Deux adjoints aux finances qui entrent en dissidence en un seul mandat municipal, ça pose question… Pour Brémond il ne s’agit que de postures politiques. « Yvon Coeffic a présenté le Rapport d’orientation budgétaire (ROB), relativise le maire. Et puis il est adjoint, pas technicien. » Ce dernier dit avoir refusé de signer un premier ROB sur lequel l’emprunt de 4 millions était trop élevé.

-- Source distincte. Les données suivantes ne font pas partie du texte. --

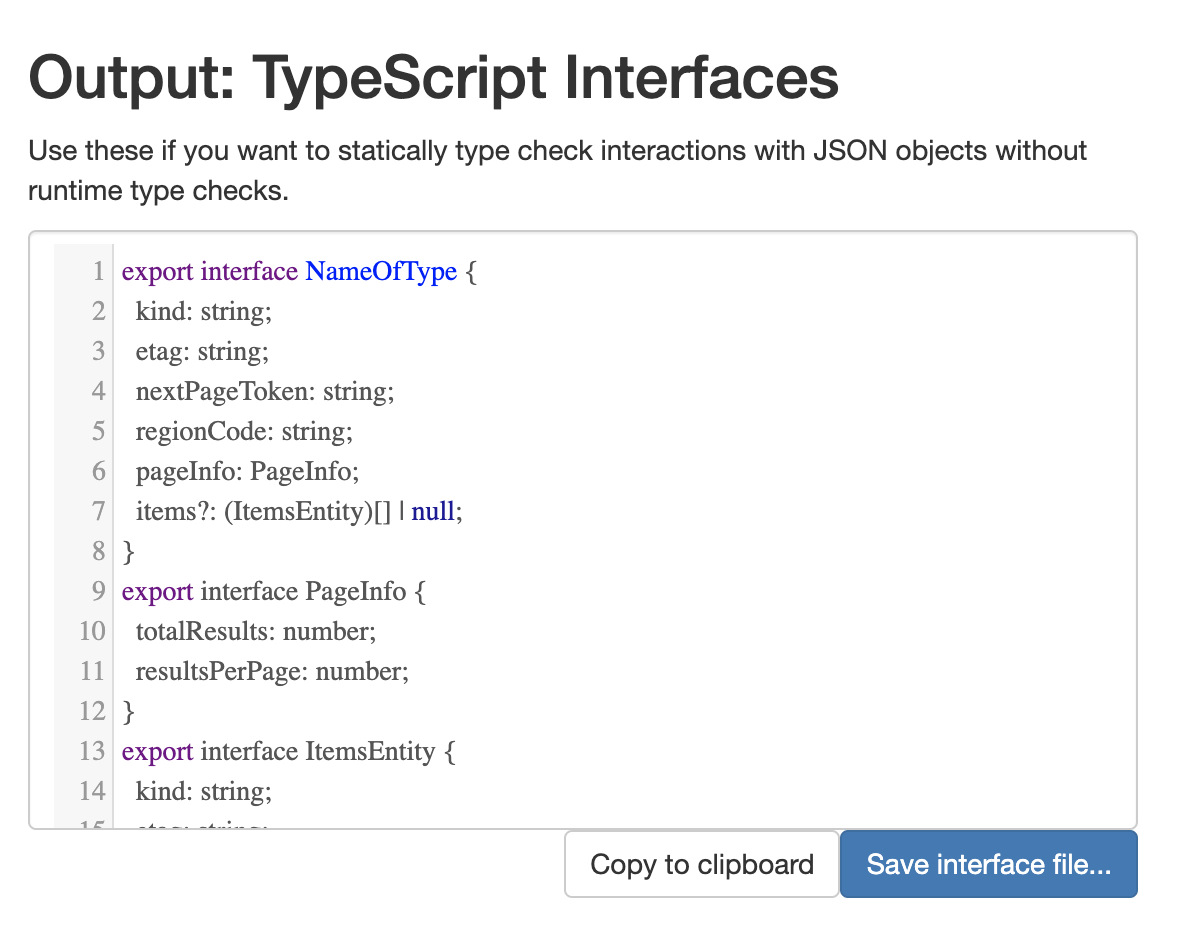Click the null keyword on line 7

435,511
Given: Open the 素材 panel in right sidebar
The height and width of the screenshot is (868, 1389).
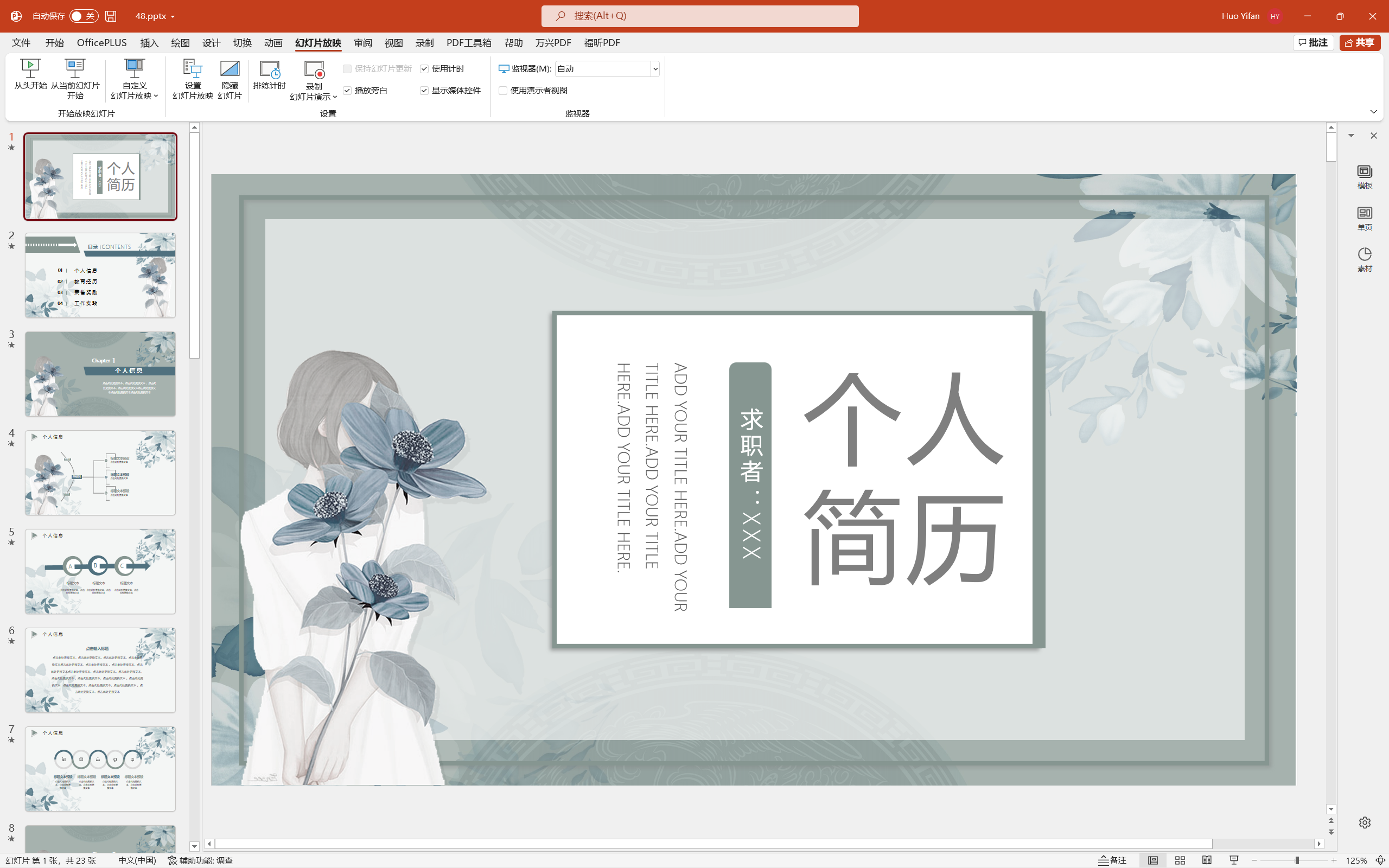Looking at the screenshot, I should coord(1365,258).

« On m’a alors présenté un second ROB avec un emprunt redescendu à 3,4 millions et surtout 7 millions de recettes, correspondant à l’achat d’un terrain par l’agglo, m’a-t-on dit. » Il le signe. Mais les services de l’agglomération lui auraient signifié ne pas être au courant – à ce moment là en tout cas – d’un tel achat prévu pour 2020. « J’ai alors compris qu’on s’était foutu de moi, j’ai donc refusé de présenter le budget », explique Yvon Coeffic. Ce possible achat aurait été évoqué en bureau depuis, le maire est aussi président de la Provence verte. Le ROB de l’agglomération ne semble pas en faire mention.
Adjoint placardisé
« Instruction » a été donnée par le directeur général des services par mail (6 mai 2019) aux services de la ville de ne transmettre aucun document à l’adjoint. « C’est ce que j’ai vécu il y a deux ans, explique Jean-Michel Rousseau. On ne peut plus exercer sa délégation. On n’a plus les moyens de travailler. Alors, rester en fonction ne sert à rien. » En charge de la commande publique, Coeffic n’est pourtant plus convié à certaines commissions d’appel d’offre.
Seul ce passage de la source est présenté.